Paulina es una joven abogada que regresa a su ciudad para dedicarse a
labores sociales. Trabaja en un programa de defensa de los derechos
humanos en zonas humildes de la periferia de la ciudad. Tras la segunda
semana de trabajo, es interceptada y atacada por una patota. Remake del
clásico del cine argentino del mismo nombre, que en 1961 dirigió Daniel
Tinayre, con Mirtha Legrand como protagonista.
MI OPI: Veamos. La chica es abogada. Parece ser que tiene buenas cualidades y
además su padre es juez, por lo que su futuro tiene muy buena pinta.

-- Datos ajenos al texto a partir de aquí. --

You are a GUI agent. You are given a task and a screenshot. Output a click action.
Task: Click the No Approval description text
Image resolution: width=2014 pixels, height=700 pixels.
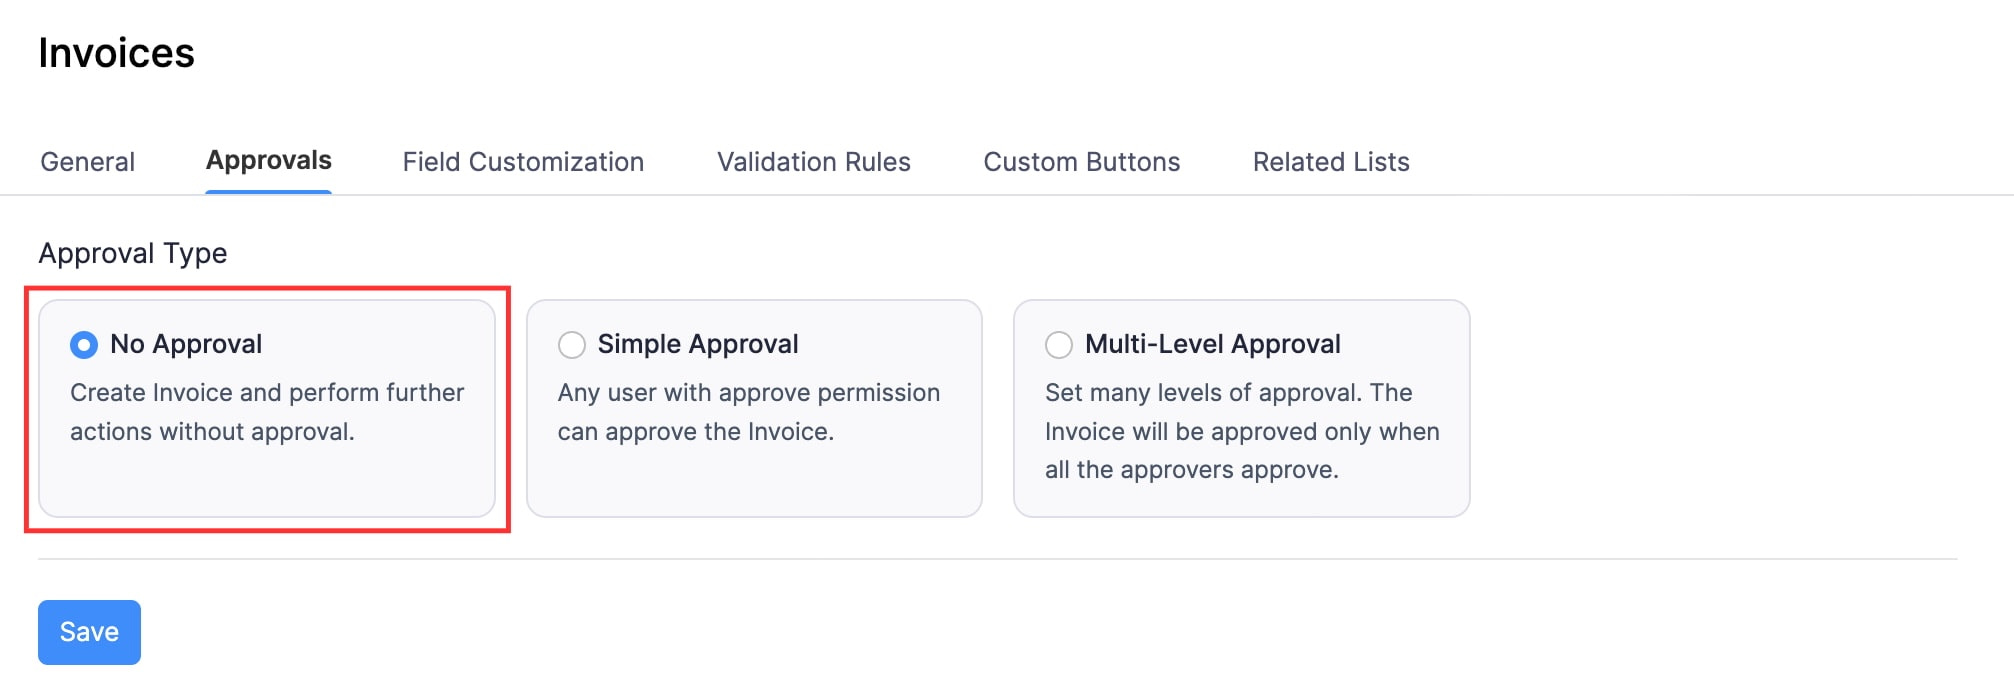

Pero a ella no le interesa eso, y prefiere trabajar con chicos
probemáticos en zonas marginales. Hasta ahí cuesta un poco entenderlo
pero vale, puede ser. Como no podía ser de otra manera, los chicos responden al intento de
ayuda de la guapa profesora con una violación nocturna en un camino
rural. Y ella reacciona ante ese episodio como si hubiera sido una
simple contrariedad, como quien tropieza y sigue caminando. No quiere
que castiguen a quienes la han violado, pretende hablar con ellos
normalmente, quiere seguir dando clases, y, caso de quedarse embarazada
como consecuencia de la violación, querría tener el niño. Claro, ante ese disparatado “buenismo”, el padre se sube por las
paredes, y todos los que estamos en las butacas nos identificamos con
él. Lo peor es que todo este sinsentido queda flotando en el aire sin que
uno sepa qué pasa. Paulina no explica nada. “Es cosa mía. Hay que estar
en mi lugar para entenderlo”, repite, y de ahí no hay quien la saque. Si
hubiera sido una beata que buscara el sacrificio en la Tierra para
llegar a Dios, tendría sentido, pero no. No se explica el comportamiento
de Paulina, y al no entenderlo no hay una conexión emocional entre el
público y la protagonista, con lo que la película queda desangelada y no
deja huella. Porque para que una película te deje poso, tiene que
conectar con tu alma, y esta no tiene un hueco donde meter el enchufe.